Por lo que pudimos ver ayer, día del estreno, todo o, por mejor decir, casi todo, estaba controlado y rodeado de las máximas precauciones, empezando por el distanciamiento entre los espectadores, algo más de 800, que ocupaban aproximadamente el 50 por ciento del aforo. Aunque esta precaución quizá no se daba en todos los casos. Por lo demás, aceptadas las limitaciones, la noche transcurrió bonancible en orden a la interpretación general presidida por la sensible y experta dirección musical de Nicola Luisotti, que es Principal Invitado del Teatro. La batuta, flexible y muelle, el mando, firme sin rigideces, hizo sonar a la Sinfónica de Madrid con calidad, aunque no siempre el empaste fuera reconocible y no en todos los casos percibiéramos el latigazo dramático del tempo-ritmo verdiano. Hubo algún que otro no grave desajuste, sobre todo en el primer acto. Hay que tener en cuenta que los músicos, instalados en el foso de mayor tamaño, estaban muy separados entre sí. Algunos, si su instrumento se lo permitía, con mascarilla.
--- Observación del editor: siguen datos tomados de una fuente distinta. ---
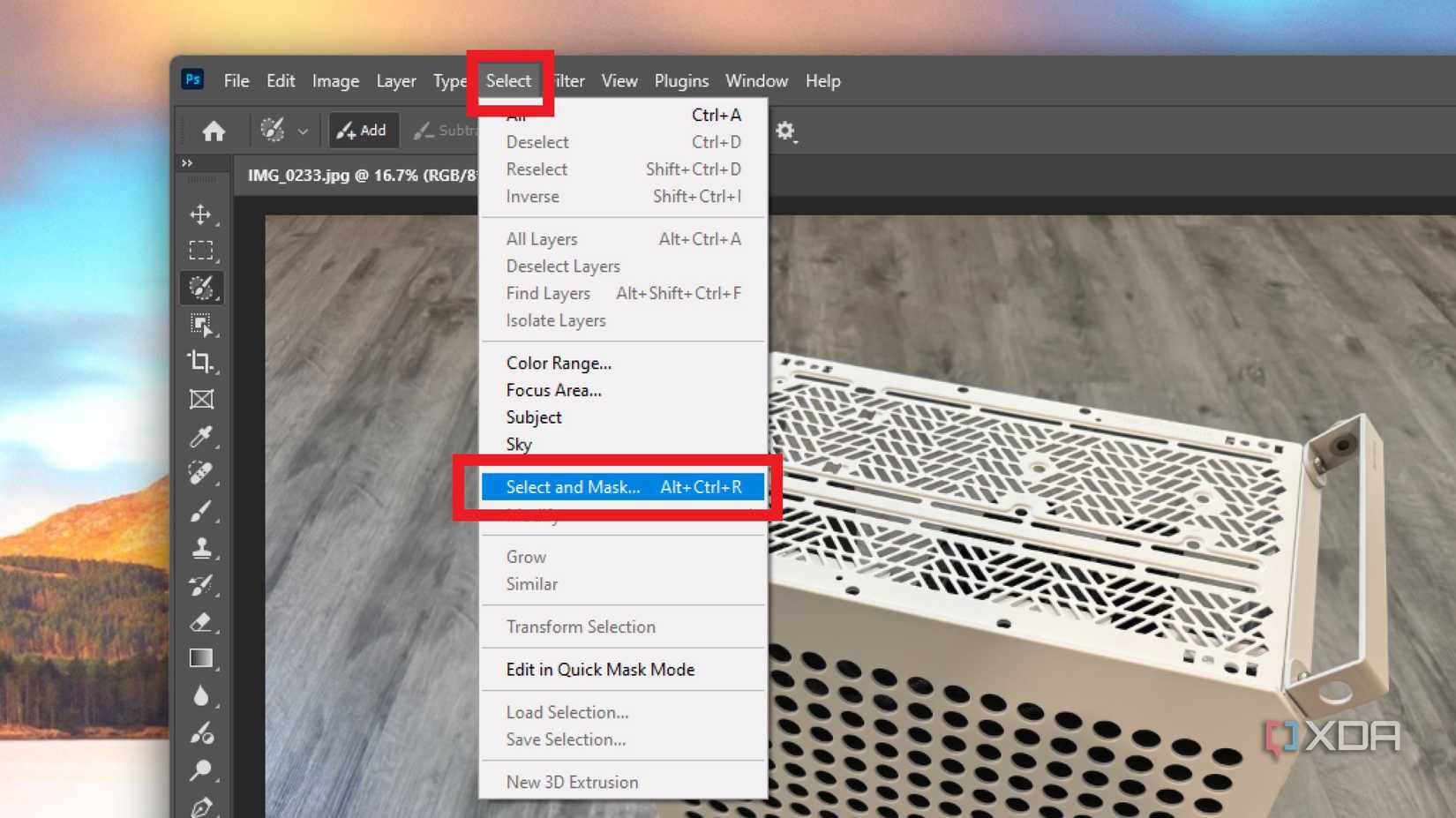Select the Eyedropper tool
The width and height of the screenshot is (1456, 818).
(202, 432)
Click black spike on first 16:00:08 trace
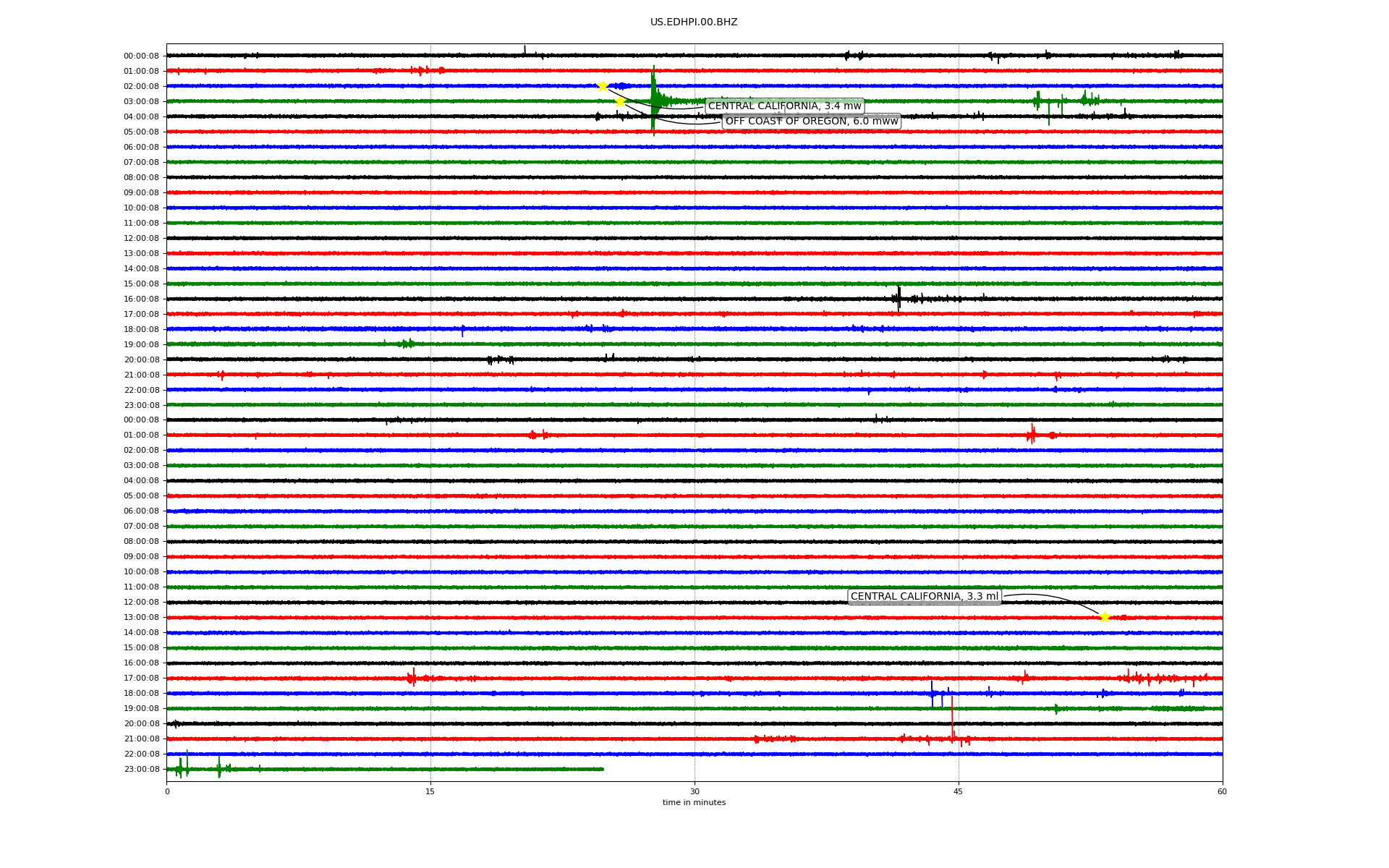This screenshot has height=868, width=1389. (x=899, y=297)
No fue una noche mágica, no podía serlo considerando las circunstancias. A las que hubo de someterse también, como es lógico, la semiescenificación de Leo Castaldi, que hubo de improvisar y olvidarse de la minimalista y simbólica puesta en escena prevista, la tan celebrada de Willy Decker. Los cantantes, siempre separados entre sí, se basaban en gestos un tanto hiperbólicos y definitorios, redundantes pero al fin y a la postre expresivos, que trataban de subrayar y vestir a una música que es muchas veces sublime y que a veces no necesita ningún tipo de ropaje. Coro a la 'griega', cuatro o cinco muebles —una mesa, dos sillones, una cama, unas sillas, una mesa de juego…—, luces cenitales bien manejadas, vestuario neutro, de mediados del XX más o menos, proveniente de los almacenes del teatro.
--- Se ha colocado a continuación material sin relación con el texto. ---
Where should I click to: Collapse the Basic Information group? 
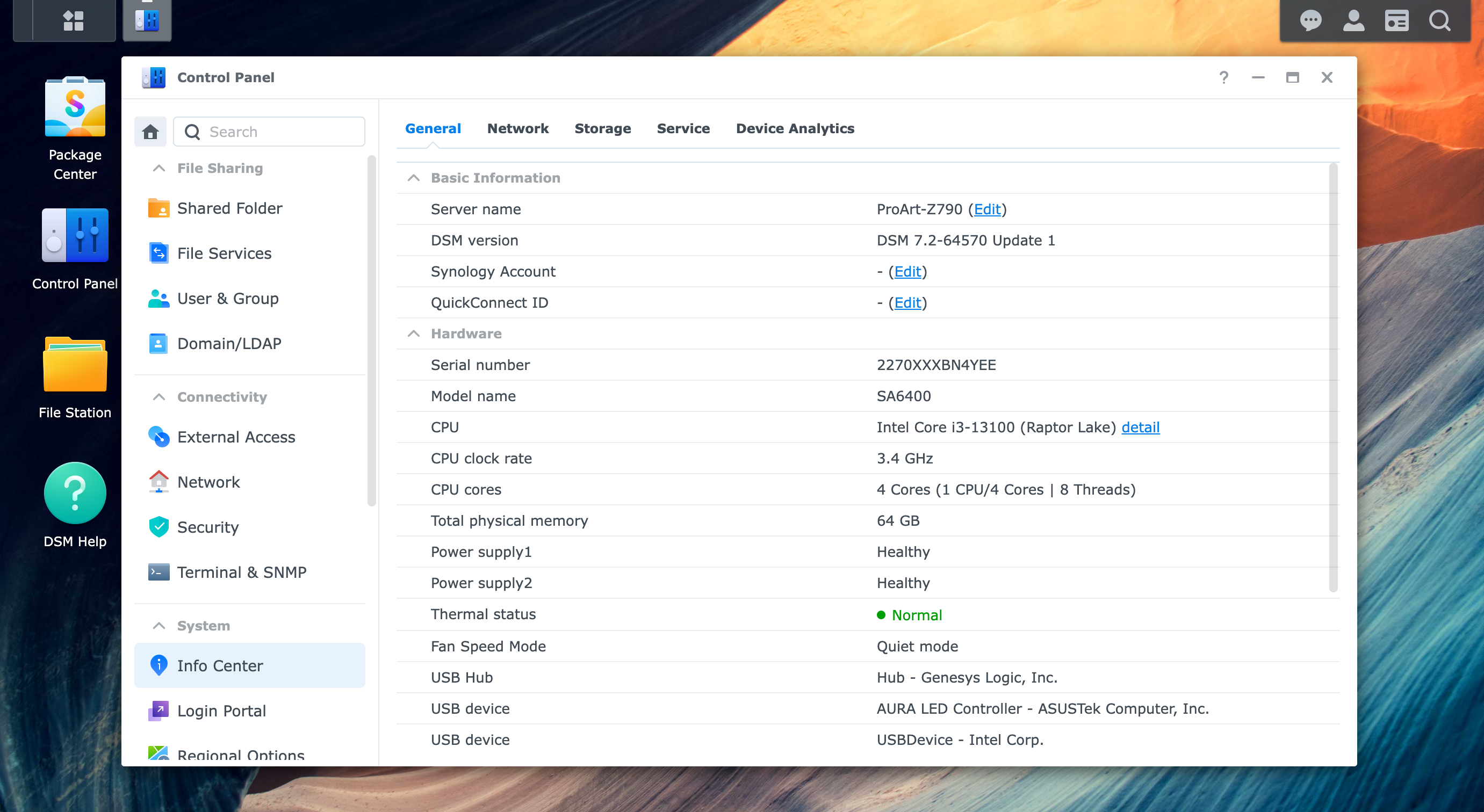pos(414,178)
Y, naturalmente, las voces. En el primer reparto hubo un poco de todo. Si nos atenemos a la calidad del canto, a la expresión, a la línea, quizá habría que destacar al barítono polaco Artur Rucinski, que ya diera pruebas de su nivel en pasadas actuaciones en el mismo coliseo como Enrico de Lucia di Lammermoor y Conde de Luna de Trovador. La voz, lírica, bien esmaltada, homogénea, fácil en el agudo y en la matización, no es grande pero corre bien. Abusa en ocasiones de la frase algo amanerada, de la elongación porque sí y del portamento. Cantó bien Di Provenza y recibió el más sonoro aplauso de la noche. Le falta algo de empaque para dar cuerpo a un Germont creíble en lo teatral.
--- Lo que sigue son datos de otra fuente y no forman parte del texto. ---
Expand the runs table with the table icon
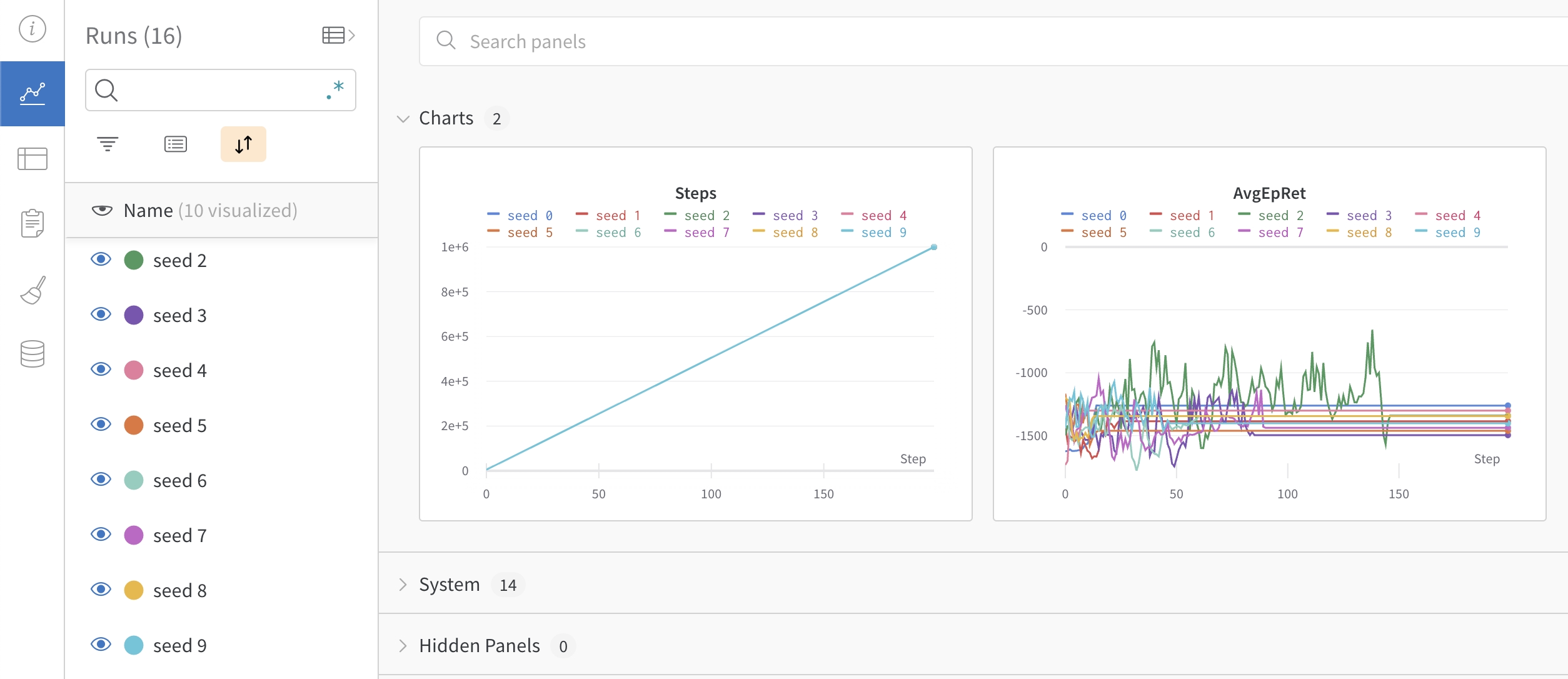Screen dimensions: 1568x679 click(x=338, y=36)
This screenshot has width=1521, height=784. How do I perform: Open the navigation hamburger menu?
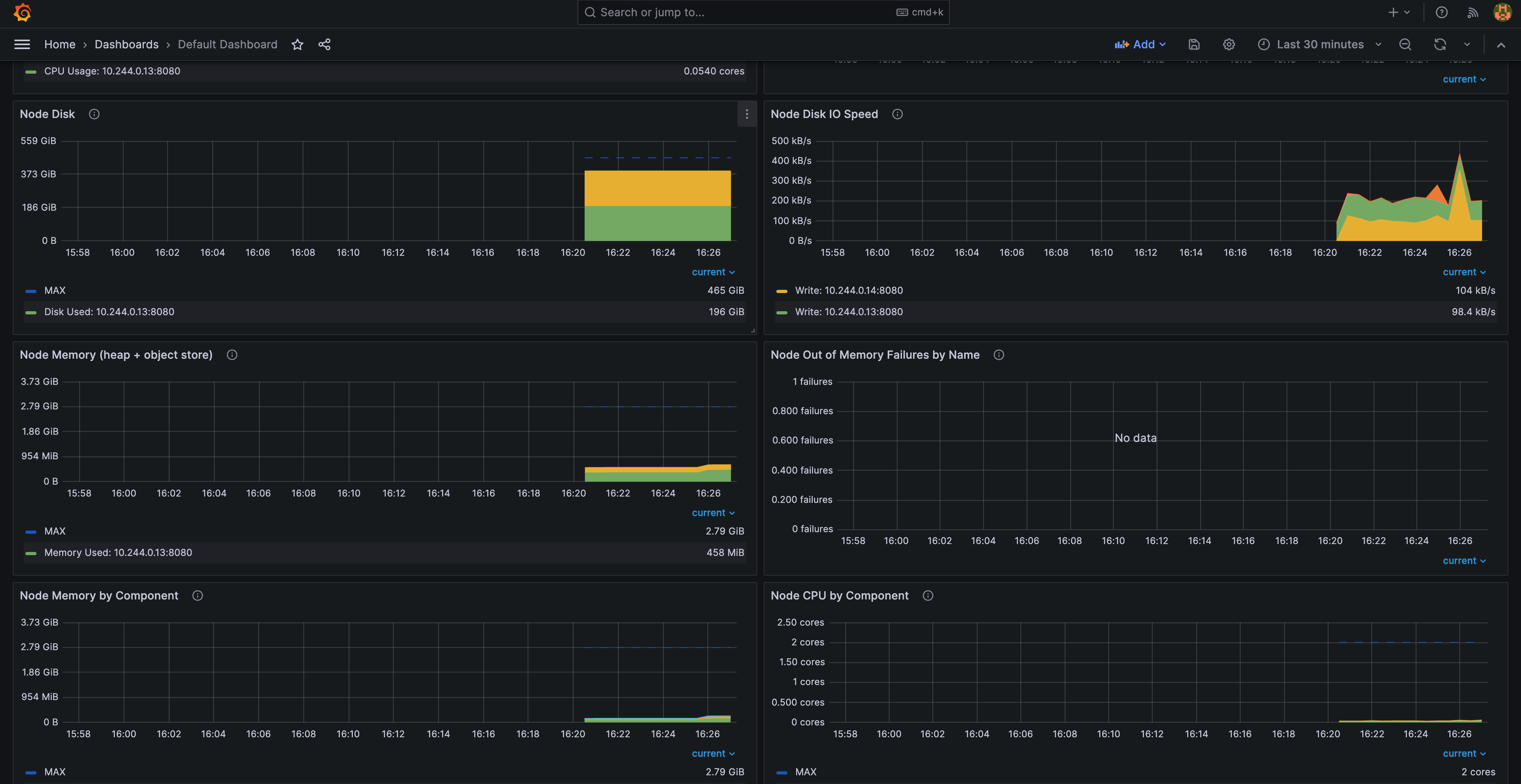tap(22, 44)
Marina Rebeka es una soprano lírica de amplio aliento, de timbre penetrante y más bien claro, muy audible, de emisión firme y corrección expresiva suficiente, aunque en ningún momento nos llegara a emocionar de verdad. Puede que, pese a su buen método de canto, no nos llegue del todo la coloración poco sensual del instrumento. Pasó apuros en la zona más aguda de los prolegómenos de la cabaletta Sempre libera!, que no remató (mejor así) con el habitual Mi 5 que, después de todo, no está escrito por Verdi. Hizo frases muy meritorias en el gran dúo con Germont. Al lado de ellos palideció en exceso el tenor Michael Fabiano, un lírico de agradable color… en la primera octava. En la segunda pierde brillo, abre el sonido en demasía y emite de manera esforzada, próxima al grito. Aún así, dibujó alguna frase aceptable y aplicó falsetes, antes que medias voces autenticas, expresivos.
Hemos de aplaudir la inclusión, bien que en papeles secundarios, de un buen equipo de voces españolas capitaneadas por dos buenas mezzosopranos líricas: Sandra Ferrández (Flora) y Marifé Nogales (Annina).